Yapılacak işler.
(a) Seçili bölümde "Allame M. Zihni" ile başlayıp "diye niyazda bulunmuştu." ile biten kısmı aynen aktarın.
(b) Seçili bölüme göre aşağıdaki soruları yanıtlayın.
(i) Sâlebe, Medine halkı arasında nasıl bir adam olarak biliniyordu?
(ii) Sâlebe, zengin olması için dua etmesini istemek üzere Efendimiz'e (sas) kaç defa müracaat etmişti?
(iii) Bu olayın genişçe anlatıldığı belirtilen tefsirler hangileridir?

Seçili bölüm.
23 Temmuz 2014 Çarşamba

Ahmed Şahin - Zekâtını ihmal edenlere önemli bir ibret dersi, Salebe misali!

Ahmed Şahin - Zekâtını ihmal edenlere önemli bir ibret dersi, Salebe misali!



RAMAZAN2014 Yazarlar Ahmed Şahin

Zekâtını ihmal edenlere önemli bir ibret dersi, Salebe misali!

 
 
Razi, Nisaburi, Hazin ve Gadı gibi önemli tefsirlerde genişçe anlatılan ve günümüze uyarı mahiyetinde  mesajlar sunan bu tarihi olayı özetleyerek tefekkürlerinize takdim ediyor, hadiseyi okuyan herkesin kendine ait bir ders çıkarıp yorum yapacağını da düşünüyorum.
 
 
Allame M. Zihni Efendi’nin değerli eseri  (El-Hakaik) ında da etraflıca anlattığı üzere Medine halkından camiden çıkmayan sofu bir adam olarak bilinen Sâlebe, çok mala sahip olmak istiyordu. Ama hakkında hayırlısı çok mal mıydı onu hiç düşünmüyordu. Bu yüzden tam üç defa Efendimiz’e (sas) müracaat ederek zengin olması için dua etmesini istemiş, hatta sonuncu müracaatında da yemin ederek demişti ki:  
 
 
-”Seni hak peygamber olarak gönderen Allah’a yemin ederim ki, istediğim serveti verirse yoksullara da çokça yardımda bulunacak, onların da haklarını fazlasıyla vereceğim!..” Bu kadar ısrardan sonra Efendimiz (sas) Hazretleri, “Sâlebe’yi istediğine kavuştur ya Rab!” diye niyazda bulunmuştu.

Listelenen kayıtlar.
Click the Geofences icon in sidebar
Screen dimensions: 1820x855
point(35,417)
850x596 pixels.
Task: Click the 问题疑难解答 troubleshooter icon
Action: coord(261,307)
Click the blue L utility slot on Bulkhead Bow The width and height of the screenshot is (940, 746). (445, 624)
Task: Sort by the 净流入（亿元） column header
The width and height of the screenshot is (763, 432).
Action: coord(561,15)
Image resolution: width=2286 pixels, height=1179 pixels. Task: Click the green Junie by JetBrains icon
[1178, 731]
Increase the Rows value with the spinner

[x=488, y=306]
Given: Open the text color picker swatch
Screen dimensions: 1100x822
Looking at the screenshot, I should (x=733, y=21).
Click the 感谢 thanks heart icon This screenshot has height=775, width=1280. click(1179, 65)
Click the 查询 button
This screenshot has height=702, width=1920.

Görev yanıtları.
(a)
Allame M. Zihni Efendi’nin değerli eseri  (El-Hakaik) ında da etraflıca anlattığı üzere Medine halkından camiden çıkmayan sofu bir adam olarak bilinen Sâlebe, çok mala sahip olmak istiyordu. Ama hakkında hayırlısı çok mal mıydı onu hiç düşünmüyordu. Bu yüzden tam üç defa Efendimiz’e (sas) müracaat ederek zengin olması için dua etmesini istemiş, hatta sonuncu müracaatında da yemin ederek demişti ki:  
 
 
-”Seni hak peygamber olarak gönderen Allah’a yemin ederim ki, istediğim serveti verirse yoksullara da çokça yardımda bulunacak, onların da haklarını fazlasıyla vereceğim!..” Bu kadar ısrardan sonra Efendimiz (sas) Hazretleri, “Sâlebe’yi istediğine kavuştur ya Rab!” diye niyazda bulunmuştu.

(b)
(i) Camiden çıkmayan sofu bir adam olarak biliniyordu.
(ii) Üç defa.
(iii) Razi, Nisaburi, Hazin ve Gadı.